El zuagir tragó saliva y se echó hacia atrás. Se agachó y pasó entre un puesto de mercancías y la estatua de un caballo sin detenerse más que lo imprescindible para decir: «¡Ten cuidado, hermano! ¡En casa de Aram Baksh hay demonios!». Luego echó a correr por un callejón estrecho y desapareció.
Conan se ajustó el ancho cinturón y sostuvo con tranquilidad las miradas que le lanzaron los guardias al pasar a su altura. Lo contemplaron con curiosidad y suspicacia, pues llamaba la atención incluso en medio de una multitud abigarrada como la de las calles de Zamboula. Sus ojos azules y sus rasgos extranjeros lo diferenciaban de los enjambres de orientales, y la espada recta que llevaba a la cadera hacía aún más patente la diferencia.

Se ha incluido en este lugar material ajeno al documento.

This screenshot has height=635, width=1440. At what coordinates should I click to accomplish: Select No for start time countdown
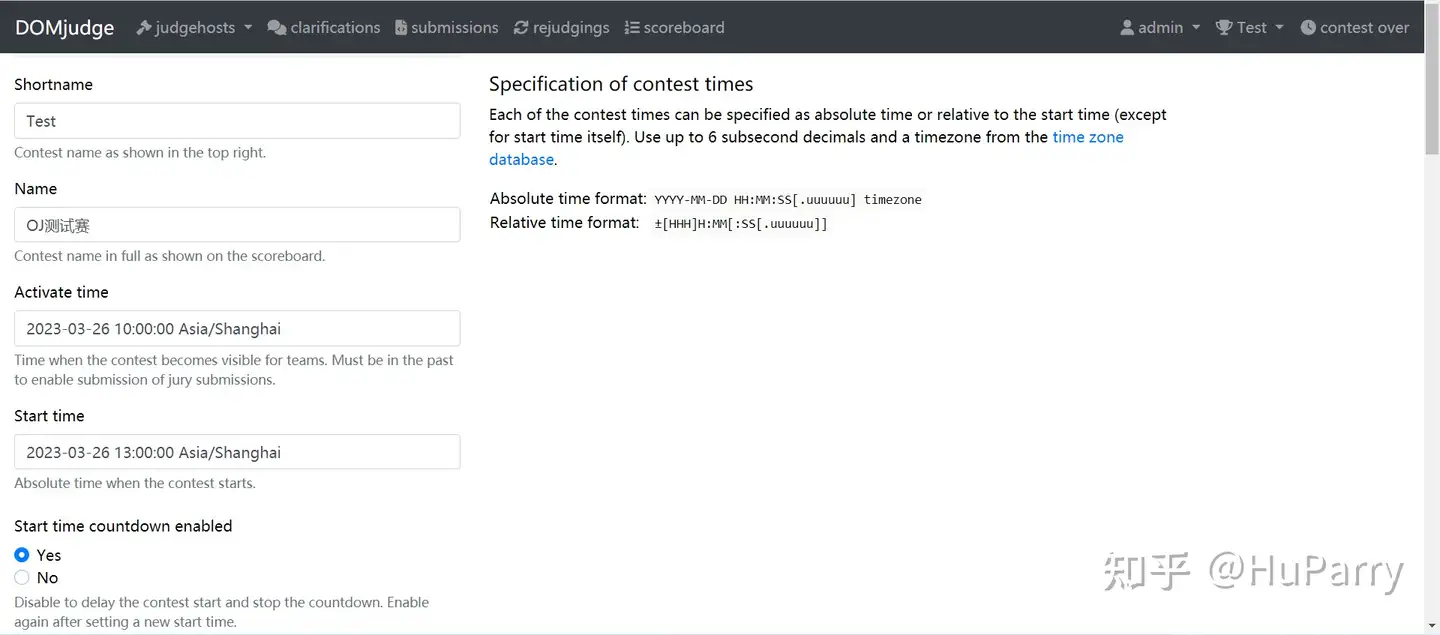22,578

Los guardias no lo abordaron, sino que siguieron calle adelante mientras la multitud se abría para dejarlos pasar. Eran pelishtianos; rollizos, de nariz ganchuda y barba negroazulada que se desparramaba sobre los pechos acorazados. Mercenarios contratados para realizar las tareas que los gobernantes turanios consideraban por debajo de su dignidad, y odiados por la población mestiza precisamente por eso.
Conan le echó un vistazo al sol, que empezaba a ponerse tras los tejados en terraza de las casas del extremo oeste del bazar, y, tras acomodarse de nuevo el cinturón, se dirigió hacia la taberna de Aram Baksh.
Se desplazó con zancadas de montañés por las calles multicolores en las que las túnicas raídas de los gimoteantes mendigos rozaban los khalats ribeteados de armiño de los opulentos mercaderes y el satén adornado con perlas de los ricos cortesanos. Gigantescos esclavos negros vagaban de un lado a otro, apartando a empujones a vagabundos de barba azulada de las ciudades shemitas, nómadas harapientos del cercano desierto y comerciantes y aventureros de las tierras de oriente.
La población nativa no era menos heterogénea. Siglos atrás, los ejércitos de Estigia habían llegado y habían construido un imperio en el desierto del este. Zamboula no era más que un humilde puesto comercial en aquel entonces, rodeada de un anillo de oasis y habitada por descendientes de los nómadas. Los estigios la habían convertido en una ciudad y la habían poblado con sus propias gentes, además de esclavos shemitas y kushitas. Las interminables caravanas que cruzaban el desierto de oriente a occidente y luego hacían la ruta contraria habían traído riquezas y añadido nuevas razas a la mezcla. Llegaron después los conquistadores turanios, que atacaron desde el este e hicieron retroceder la frontera de Estigia. Zamboula llevaba una generación convertida en el puesto fronterizo más occidental de Turán y estaba gobernada por un sátrapa turanio.